Thread: Reducing to a linear equation

1. Reducing to a linear equation

This is part of a larger question but I'm stick on this part.

I need to change $\displaystyle \frac{dy}{dt} + f(t)y = g(t)y^a$ (*) where $\displaystyle f \textrm{ and } g$ are continuous functions and $\displaystyle a \in \mathbb{R}$ into...

$\displaystyle \frac{dz}{dt} + (1-a)f(t)z = (1-a)g(t)$ using $\displaystyle z = y^{1-a}$.

So what I've done so far is...

Multiply both sides of (*) by $\displaystyle y^{-a}$
$\displaystyle y^{-a}\frac{dy}{dt} + f(t)y^{1-a} = g(t)$

Multiply both sides by $\displaystyle 1-a$
$\displaystyle (1-a)y^{-a}\frac{dy}{dt} + (1-a)f(t)z = (1-a)g(t)$

So we now have $\displaystyle \frac{dz}{dt}\frac{dy}{dt} + (1-a)f(t)z = (1-a)g(t)$ (i think...)

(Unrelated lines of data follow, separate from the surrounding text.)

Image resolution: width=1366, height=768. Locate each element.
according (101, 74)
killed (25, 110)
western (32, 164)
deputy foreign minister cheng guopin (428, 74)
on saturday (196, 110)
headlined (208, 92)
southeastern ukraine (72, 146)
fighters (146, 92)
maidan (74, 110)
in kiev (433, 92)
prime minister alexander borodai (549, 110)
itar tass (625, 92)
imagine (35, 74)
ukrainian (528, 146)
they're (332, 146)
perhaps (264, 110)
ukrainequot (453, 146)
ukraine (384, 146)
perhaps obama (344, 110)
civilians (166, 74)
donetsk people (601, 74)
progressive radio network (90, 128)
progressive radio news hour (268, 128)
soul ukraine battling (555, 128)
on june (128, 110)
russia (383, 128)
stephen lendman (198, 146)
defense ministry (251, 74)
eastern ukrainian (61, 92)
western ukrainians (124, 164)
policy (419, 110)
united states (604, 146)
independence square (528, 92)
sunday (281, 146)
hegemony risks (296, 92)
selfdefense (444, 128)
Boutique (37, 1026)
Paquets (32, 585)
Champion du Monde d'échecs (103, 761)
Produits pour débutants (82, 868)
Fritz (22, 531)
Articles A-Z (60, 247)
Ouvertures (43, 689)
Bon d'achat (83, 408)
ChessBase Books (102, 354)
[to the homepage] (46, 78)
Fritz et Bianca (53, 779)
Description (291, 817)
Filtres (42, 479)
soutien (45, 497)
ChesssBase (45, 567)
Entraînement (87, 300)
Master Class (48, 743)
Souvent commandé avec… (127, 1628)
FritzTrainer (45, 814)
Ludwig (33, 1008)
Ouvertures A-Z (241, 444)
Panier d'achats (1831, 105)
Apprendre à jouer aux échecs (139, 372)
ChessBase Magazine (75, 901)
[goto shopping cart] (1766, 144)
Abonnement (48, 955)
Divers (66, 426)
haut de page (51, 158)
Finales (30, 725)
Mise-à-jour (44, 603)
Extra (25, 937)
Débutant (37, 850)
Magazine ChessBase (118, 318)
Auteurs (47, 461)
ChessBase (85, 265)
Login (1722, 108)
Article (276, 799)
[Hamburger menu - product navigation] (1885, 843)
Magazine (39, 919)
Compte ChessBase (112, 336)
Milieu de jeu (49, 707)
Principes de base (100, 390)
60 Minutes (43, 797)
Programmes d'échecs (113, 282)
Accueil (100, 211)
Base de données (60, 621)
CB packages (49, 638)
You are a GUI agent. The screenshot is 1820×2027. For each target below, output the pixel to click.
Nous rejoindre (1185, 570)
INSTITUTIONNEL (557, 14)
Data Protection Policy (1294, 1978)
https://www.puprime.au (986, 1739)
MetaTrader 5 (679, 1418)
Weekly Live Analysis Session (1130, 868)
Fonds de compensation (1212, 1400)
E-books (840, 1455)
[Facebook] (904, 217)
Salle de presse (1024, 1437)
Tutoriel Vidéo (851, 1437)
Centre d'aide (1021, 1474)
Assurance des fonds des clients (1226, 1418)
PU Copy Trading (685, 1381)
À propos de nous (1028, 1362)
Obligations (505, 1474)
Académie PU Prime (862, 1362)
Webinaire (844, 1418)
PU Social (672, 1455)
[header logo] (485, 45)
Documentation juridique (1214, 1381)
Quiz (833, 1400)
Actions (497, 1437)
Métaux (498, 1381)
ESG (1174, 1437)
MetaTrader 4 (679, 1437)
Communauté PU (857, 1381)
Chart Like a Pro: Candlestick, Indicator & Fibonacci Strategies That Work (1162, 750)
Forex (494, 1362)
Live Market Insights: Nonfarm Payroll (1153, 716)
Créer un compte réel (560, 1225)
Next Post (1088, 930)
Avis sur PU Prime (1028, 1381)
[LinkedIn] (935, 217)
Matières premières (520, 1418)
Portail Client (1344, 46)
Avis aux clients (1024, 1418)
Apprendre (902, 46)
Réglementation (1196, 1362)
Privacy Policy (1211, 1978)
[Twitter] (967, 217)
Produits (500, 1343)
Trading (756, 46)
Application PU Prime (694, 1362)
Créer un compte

But how do I get rid of the $\displaystyle \frac{dy}{dt}$?

This is part of a larger question but I'm stick on this part.

I need to change $\displaystyle \frac{dy}{dt} + f(t)y = g(t)y^a$ (*) where $\displaystyle f \textrm{ and } g$ are continuous functions and $\displaystyle a \in \mathbb{R}$ into...

$\displaystyle \frac{dz}{dt} + (1-a)f(t)z = (1-a)g(t)$ using $\displaystyle z = y^{1-a}$.

So what I've done so far is...

Multiply both sides of (*) by $\displaystyle y^{-a}$
$\displaystyle y^{-a}\frac{dy}{dt} + f(t)y^{1-a} = g(t)$

Multiply both sides by $\displaystyle 1-a$
$\displaystyle (1-a)y^{-a}\frac{dy}{dt} + (1-a)f(t)z = (1-a)g(t)$

So we now have $\displaystyle \frac{dz}{dt}\frac{dy}{dt} + (1-a)f(t)z = (1-a)g(t)$ (i think...)

But how do I get rid of the $\displaystyle \frac{dy}{dt}$?
If $\displaystyle z = y^{1-a}$ then wouldn't $\displaystyle \frac{dz}{dt} = (1-a)y^{-a} \frac{dy}{dt}$ ?

3. Thanks that's kinda what I thought but wasn't sure.